Reading with children before bedtime is a great way to connect with your kids and establish a routine. But creating a household in which reading is valued can benefit your child in a variety of ways, especially when it comes to their attitude toward reading and their knowledge base.
Dr. Daniel Willingham, professor of psychology at the University of Virginia, has authored several articles and books on the subject of cognitive psychology as it pertains to the classroom and home environment. His 2015 book, Raising Kids Who Read, gives parents and teachers concrete, research-based steps that help instill a love of reading.
Creating a learning-based environment is more intuitive than you might think. Instead of scheduling set reading times or telling your child she must read a certain number of minutes before she earns privileges (which communicates that reading is not something pleasurable), it’s best for your child to learn reading is a family value. This can be done by your child seeing you read the newspaper, or making learning a part of everyday trips to the grocery store as well as educational trips to the zoo or museum.
“The parents who raise kids who have very broad background knowledge are interested in the world and thirsting for knowledge all the time,” Willingham says. “Parents are doing this kind of stuff always—it pervades every aspect of their life and they hardly think about it because that’s just who they are.”
Willingham notes that one of the best things parents can do before their children enter school is not teach them to read but teach them the sounds of each letter. Instead of saying this is a “T,” it’s more important to tell them “T” makes a “tuh” sound. It is important to teach them the alphabetic principle that “these squiggles correspond with language” and that single letters or pairs of letters correspond to a single sound.
“If you really want to raise a kid who’s an avid reader, the whole theme of this book is that there are three components that go into reading: You have to be a fluent decoder (know the sounds of words), you need to have a broad background knowledge for comprehension and you need to have motivation,” he says.
One mistake parents might make, Willingham says, is to focus on each of these three things only when they become a problem—for instance, reading motivation tends to fall off in middle school as children become more social and involved in additional activities.
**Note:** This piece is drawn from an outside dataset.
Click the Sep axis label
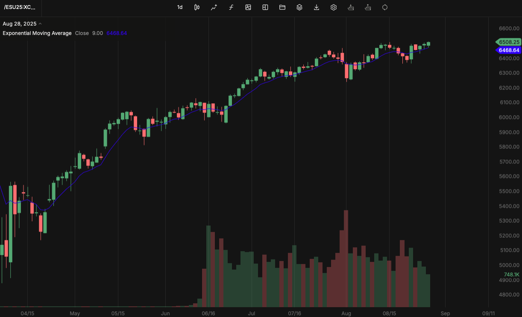The width and height of the screenshot is (522, 317). [x=445, y=313]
Motivation is at its peak in kindergarten or first grade and generally goes down every year.
If you notice your child is struggling to read after they enter school and you think they should be further along, talk with your child’s teacher about your concerns. Teachers set benchmarks about where the class should be at certain periods and can tell you if your child is reading on par with his peers or if he needs some additional help. And some classes are structured at a slower pace for learning letters to incorporate other subjects such as art, history, science and drama into the curriculum. That contributes to a child’s knowledge base, which corresponds directly with reading comprehension.
“I specifically say to parents in the book: Do not try to teach your child how to read unless you’re really ready to do your homework. It’s not an easy thing,” he says. “I think parents should be enthusiastic cheerleaders of their kid’s reading and also a source of reading fun.”
Make learning fun
“Children who have trouble learning to read often have difficulty hearing individual speech sounds,” Willingham writes in Raising Kids Who Read. “At the other end of the spectrum, children who more or less teach themselves to read turn out to hear them easily.”
The good news is there are many games you can play with your children so that they hear individual speech sounds:
The Name Game (“Dan, Dan, bo-Ban, banana-fanna fo-Fan, fee fi-mo-Man. Dan!”)
Classic nursery rhymes are a great example of word play (Mother Goose rhymes, and Dr. Seuss and Shel Silverstein books are good choices.)
Sing songs your kids know, replacing the initial letter of each word with a different letter ( “Mary had a little lamb” becomes “Bary bad a bittle bamb.”)
Compound words are fascinating for kids (Explain that a scarecrow scares crows.)—J.L.